Sunday , October 17 2021

Found 6 Super Worlds in light years! Will be the second nearest exoplanet to the solar system | TechNews


Applause! After a half-century discussion, the research conducted by the Carnegie Institute of Science in the United States lasted 20 hours, and finally proved that there was a super-earth named Barnard Star b, only 6 light-years away from the Earth. 99%. When other independent studies are successful with other detection methods, Barnard Star b will become the second external planet closest to the solar system.

Today, the star system closest to the solar system is the three-star system of the Southern Gate II (Alpha Centauri, also known as Alpha Centauri), about 4.3 light-years away, and the South Gate II closest to the Earth. system. Proxima Centauri's Proxima Centauri orbital period is only 11.86 days.

Now, the astronomical team at the Carnegie Institute of Science has compiled 20 years of research data, and we have a surprise that we have a 99% chance of discovering a new world: a super-world Barnard star, just 6 light-years away. (Star of Barnard b or GJ 699 b)!
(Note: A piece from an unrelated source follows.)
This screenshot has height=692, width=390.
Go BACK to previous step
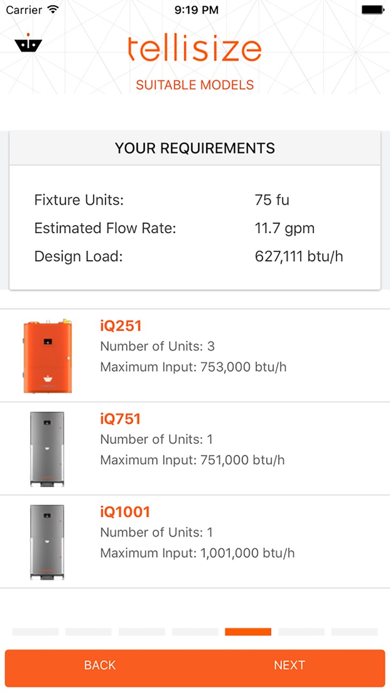pyautogui.click(x=100, y=665)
Barnard's star, as his name suggests, is Barnard's Star, a small red dwarf star, located about 14% of its solar mass, just 6 light-years away from the Earth, near the constellation's beta star. . This is recognized by its unique features. For example, in all known stars, it is sometimes the fastest star called Runaway Star and motivates itself. Ursa is 1 times faster than Major's flying star.

Parent The imaginary picture of the artist's super-world "Barnard Star b" around the top star. (Source: ESO)
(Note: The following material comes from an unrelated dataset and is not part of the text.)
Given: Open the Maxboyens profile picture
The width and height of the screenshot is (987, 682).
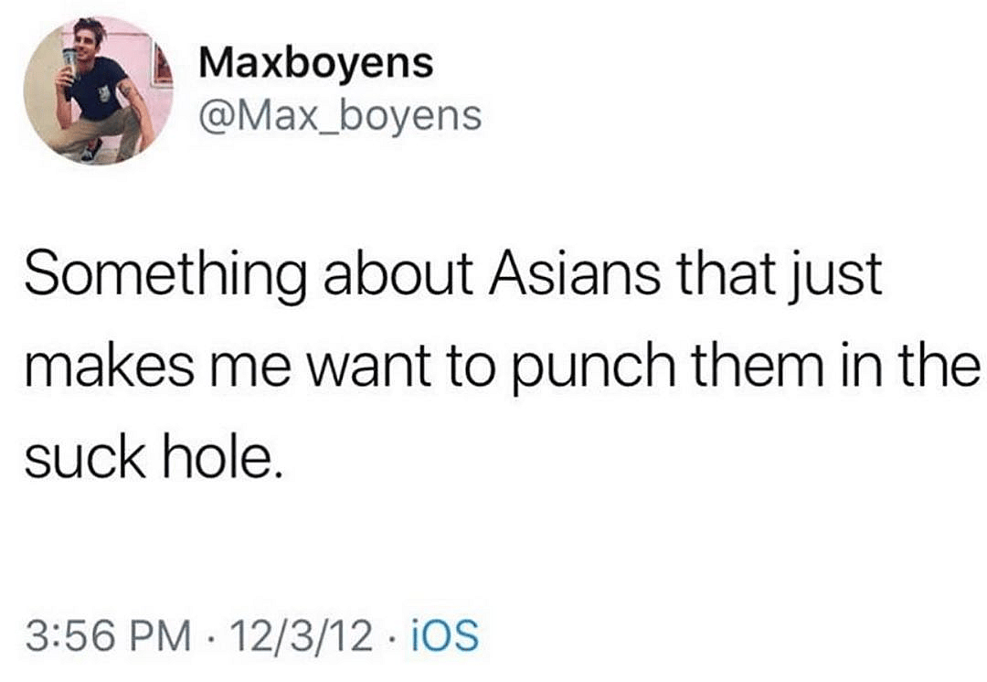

During the 1960s and 1970s, the astronomer Peter van de Kamp once claimed that Barnard Star should have a gigantic giant planet because Barnard discovered the perturbation of his movement. In about 230 days, Barnard's star will swing and suggest that the giant planet might be affected by the gravitational force it exerts in orbit. Some astronomers accepted their claims, but they observed opposition to the allegations of Peter van der Camp, including another group of astronomers, George Gatewood and Heinrich Eichhorn.

So far, the team at the Carnegie Science Institute has a high confidence to support Peter van der Camp's point of view.
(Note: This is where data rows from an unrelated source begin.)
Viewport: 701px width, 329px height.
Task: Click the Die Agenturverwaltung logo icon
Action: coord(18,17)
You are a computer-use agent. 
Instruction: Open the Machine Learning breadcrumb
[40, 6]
The team used the radial velocity method to detect the planets using a total of seven instruments, such as the ESO of the 3.6-meter telescope's High Precision Radial Speed ​​Planet Seeker (HARPS) and the UV of the Very Large Telescope. Ultraviolet and Visual Echelle Spectrograph (UVES), CARMENES spectrometer of the European Large Telescope.

The principle of the radial velocity method means that if the planet is in orbit of the star, and its mass is large enough, planetary gravity is sufficient to cause a slight rotation to the main star, not only that the gravitational force of the star affects the planet, but also the gravity of the planet. It affects the stars.

The newly discovered Barnard star b orbit period is 233 days, which coincides with the perturbation period of the star of Barnard, which estimates that the mass of this giant planet is at least 3.2 times the Earth and the surface temperature is minus 150 ° C. The energy emitted by the Nader star is only 0.4% of the sun, so Barnard star b will be the closest second to Earth, but the degree of habit may still be better than the nearest neighbor.

The test must also be approved by other independent research groups such as the Lingri method, but the Carnegie Institute of Science team verifies that the planet is 99% accurate. The new generation of space and ground telescopes will be commissioned after the 2020's, such as the James Webb Space Telescope, and some of them can directly display the Barnard Star B & # 39; s and measure the spectrum of NASA's Wide Area Infrared Sky Telescope (Wide Area). . Infrared Survey Telescope (WFIRST), ESA's Gaia, etc.

The new paper was published in Nature magazine.

Note: A star's own movement refers to the change in the position of a star in time relative to the center of the mass of the solar system over time.